2/27/18

The Hike in Dyke - February 17, 2018

submitted by Jeanne Siler

The more than 15 miles of trails at the Blue Ridge School in Dyke, Virginia, offered lots of choices for the near-dozen hikers (and two dogs) who braved the forecast and turned out Saturday morning, for Iva’s Annual Soup Hike. 

It helps that the Blue Ridge School for Boys is only about a 10 minute-drive from Iva’s home—and thus just before the winter precip turned into serious rain—made for a quick return to her bright kitchen full of a trifecta of warm soups and a living room with a fire in the woodstove and afternoon Olympics coverage on the large screen.

But back to the trails in Dyke. 

Designed with the school’s active student mountain bikers in mind, the trails, improved in both 2012 and 2017, keep steep slopes to a minimum, with lots of switchbacks. And lots of choices, with lots of signage. Good thing, too, about the latter, because even several experienced hikers declared the wooded areas that hug the upper hills beyond the campus to be maze-like as the trails wound up and around Bryson Hollow, Crawford Hollow, and along the Chesley Creek trail.

Our leader took us on a circuit loop from a parking lot near the school’s climbing wall, past spurs to Bear Hole and Senior Rock, over some nicely constructed slat bridges, and back along the Twin Lakes trail. Fitbits and GPS-equipped phones recorded something more than five miles. (Bushwhacking and shortcuts account for variances.)

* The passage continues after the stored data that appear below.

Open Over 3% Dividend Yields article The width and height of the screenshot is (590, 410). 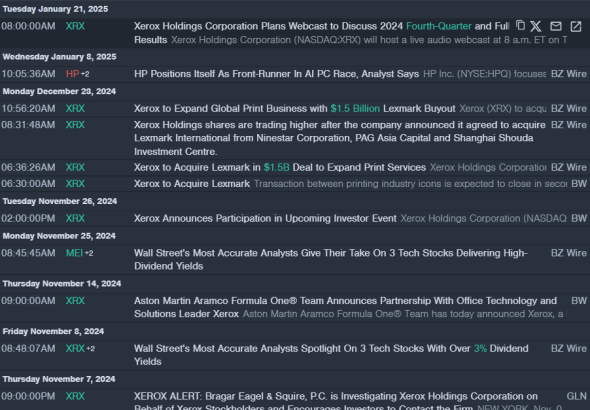(331, 355)
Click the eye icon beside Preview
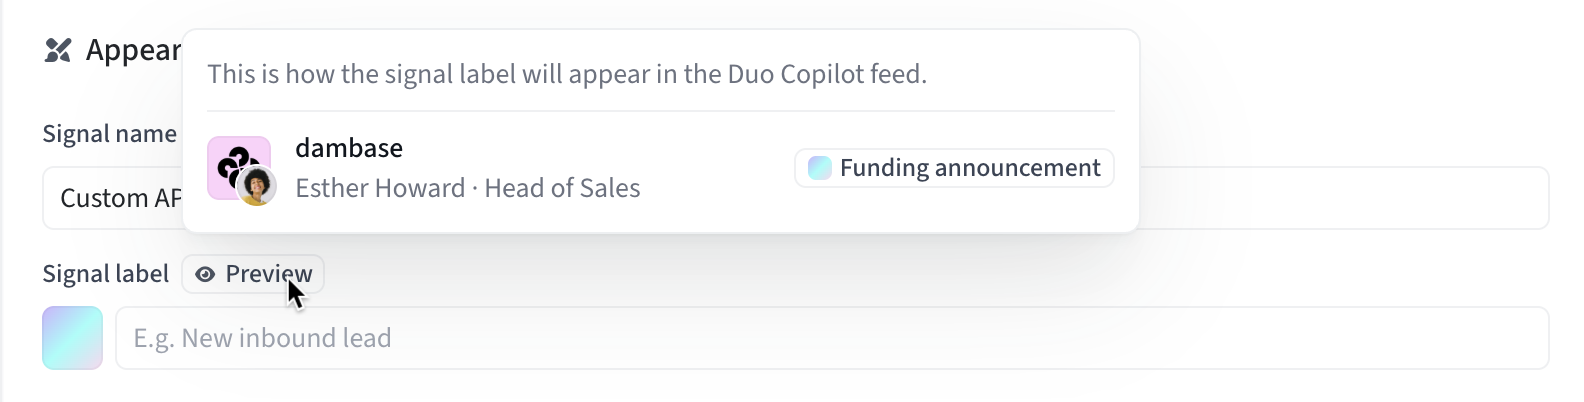The height and width of the screenshot is (402, 1584). point(205,274)
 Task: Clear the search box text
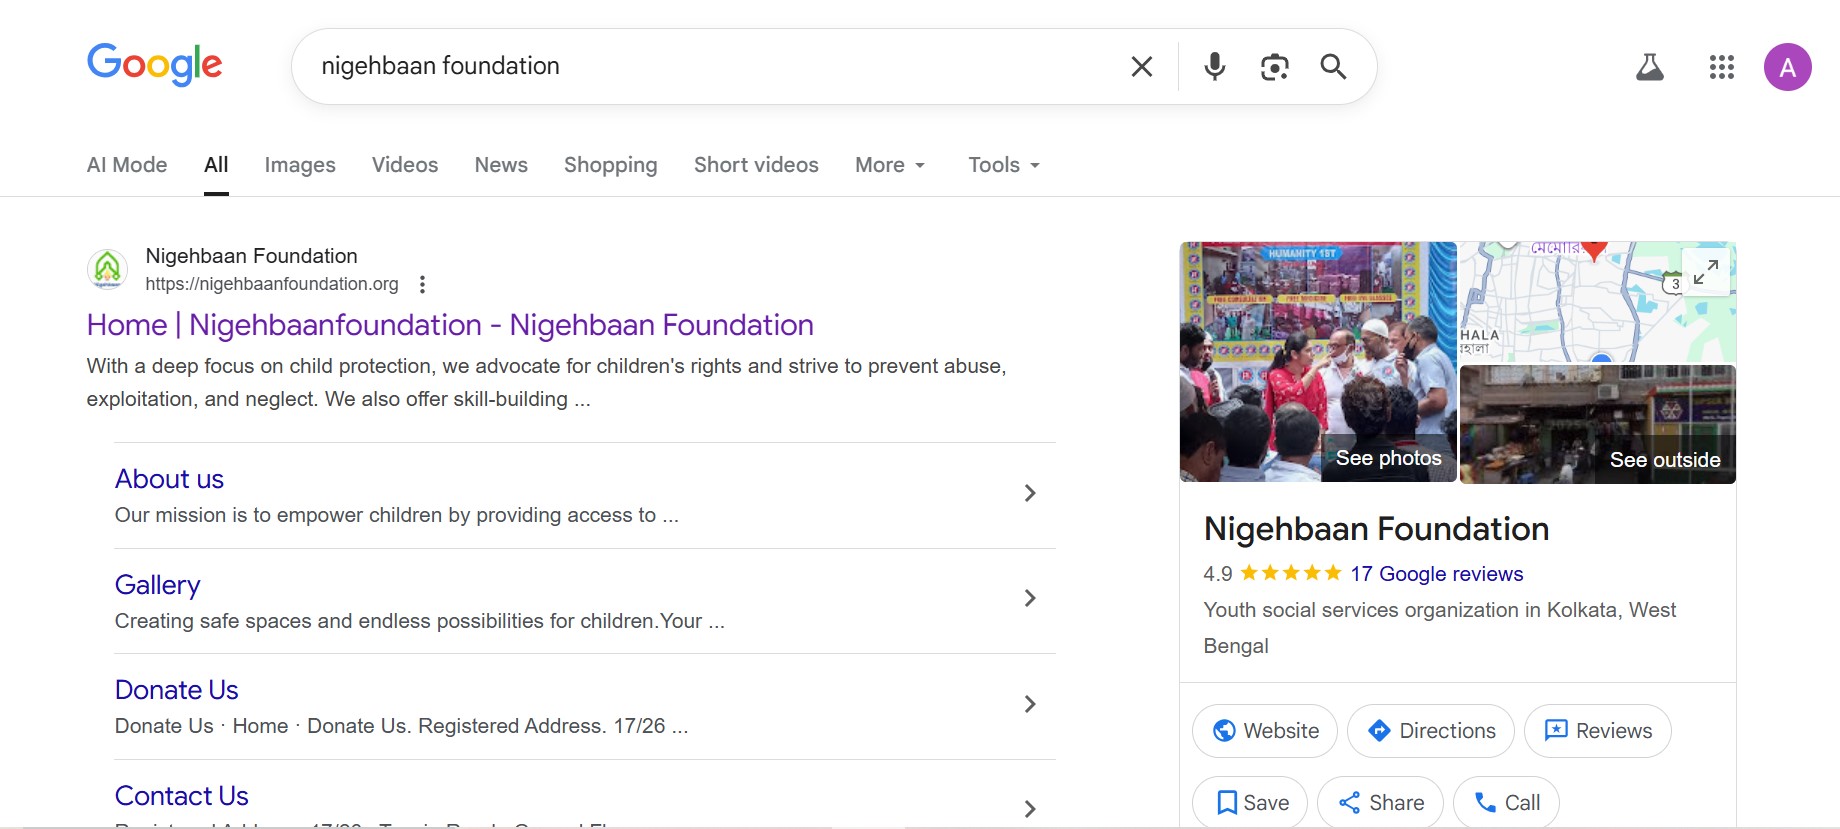coord(1141,67)
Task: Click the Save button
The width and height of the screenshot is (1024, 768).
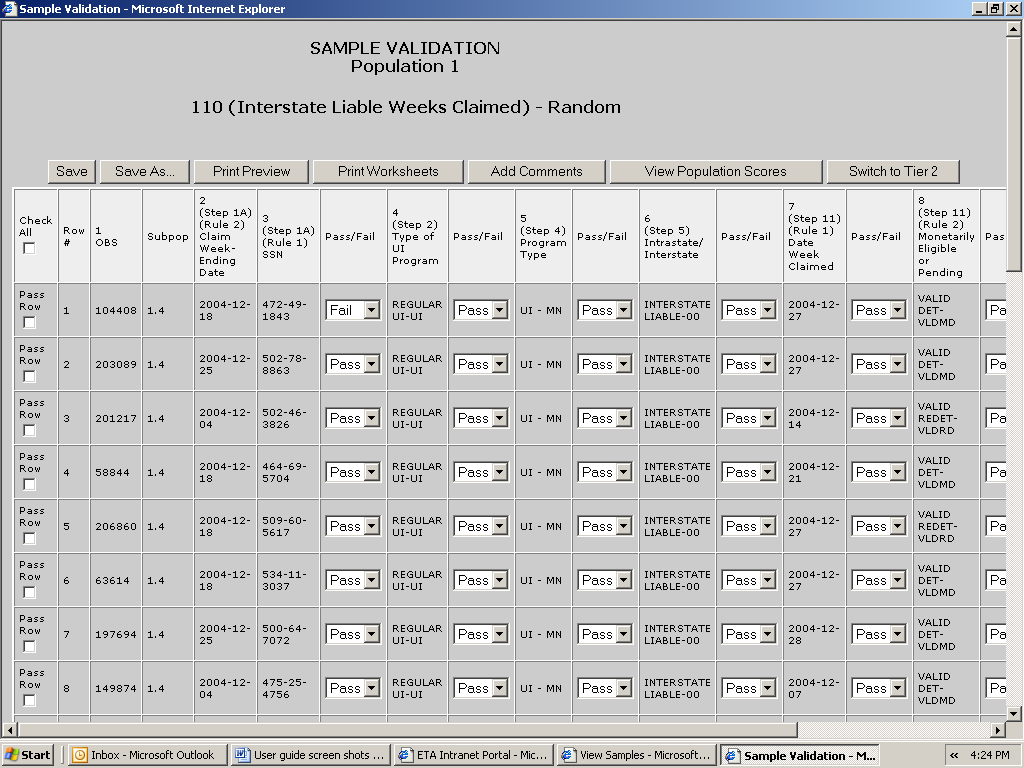Action: pos(71,171)
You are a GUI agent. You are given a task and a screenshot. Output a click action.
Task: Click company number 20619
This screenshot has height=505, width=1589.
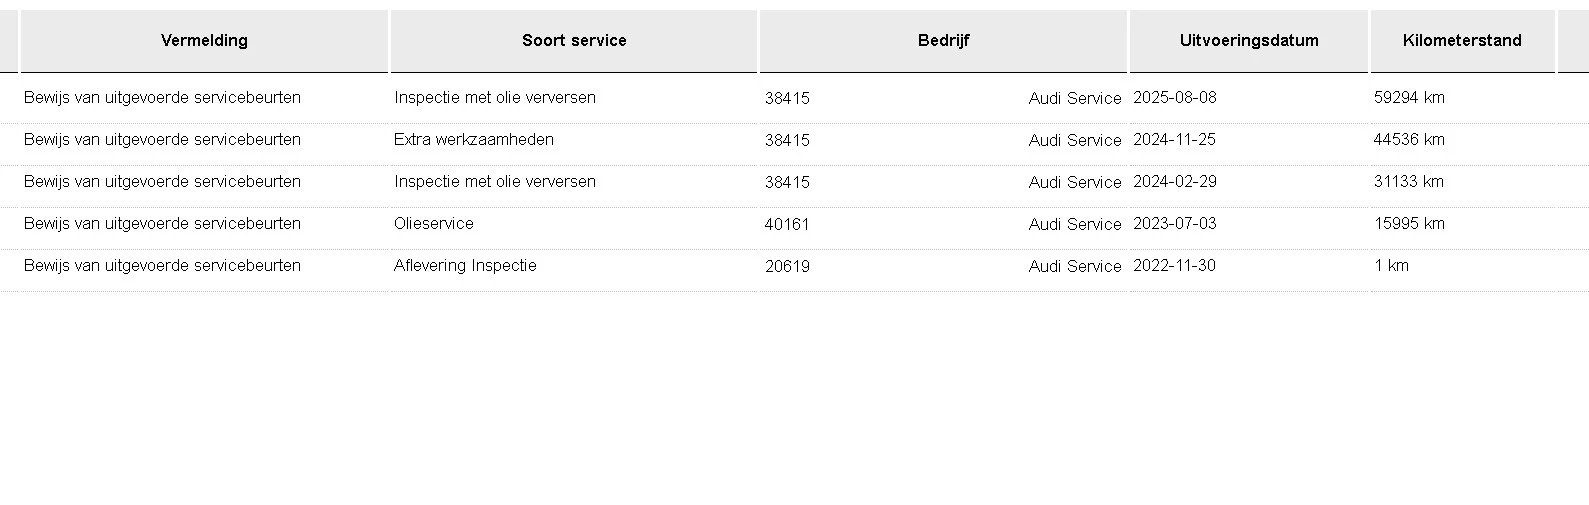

We stopped for ginger snap snacks at one of the high spots overlooking the campus, as well as pausing to make a donation to a wishing well. (We didn’t bother with coins and put in a Bill!)

Moose the Dog (on his first-ever Iva Hike) along with Dustin (on the other end of the leash, also on his first-ever Iva Hike) saw his first-ever bicycle on the trail, though other wildlife in February tended to be limited to woodpeckers. By the time several bikers had barreled past, Moose had figured out that bikes were acceptable and stopped barking.

Suffice it to say, just being over the border of Albemarle County in Greene County—whether you hike or bike—Dyke makes a good destination for a quick morning or a long afternoon.  A route for a hike that would traverse Brokenback Mountain and back to Iva’s via the Moonshine Trail is already being cooked up for next year.  

Hats off (or on, considering the weather in February) to Dave Borzick, Dustin Degnan, Bev and Pete Fink, Iva Gillet, Nancy Handley, Bill Holman, Geoff Manning-Smith, Trevor Hepler, Michael Seth, Jeanne Siler, Remy The Hiking Dog, and her close friend and most well-behaved companion, Moose.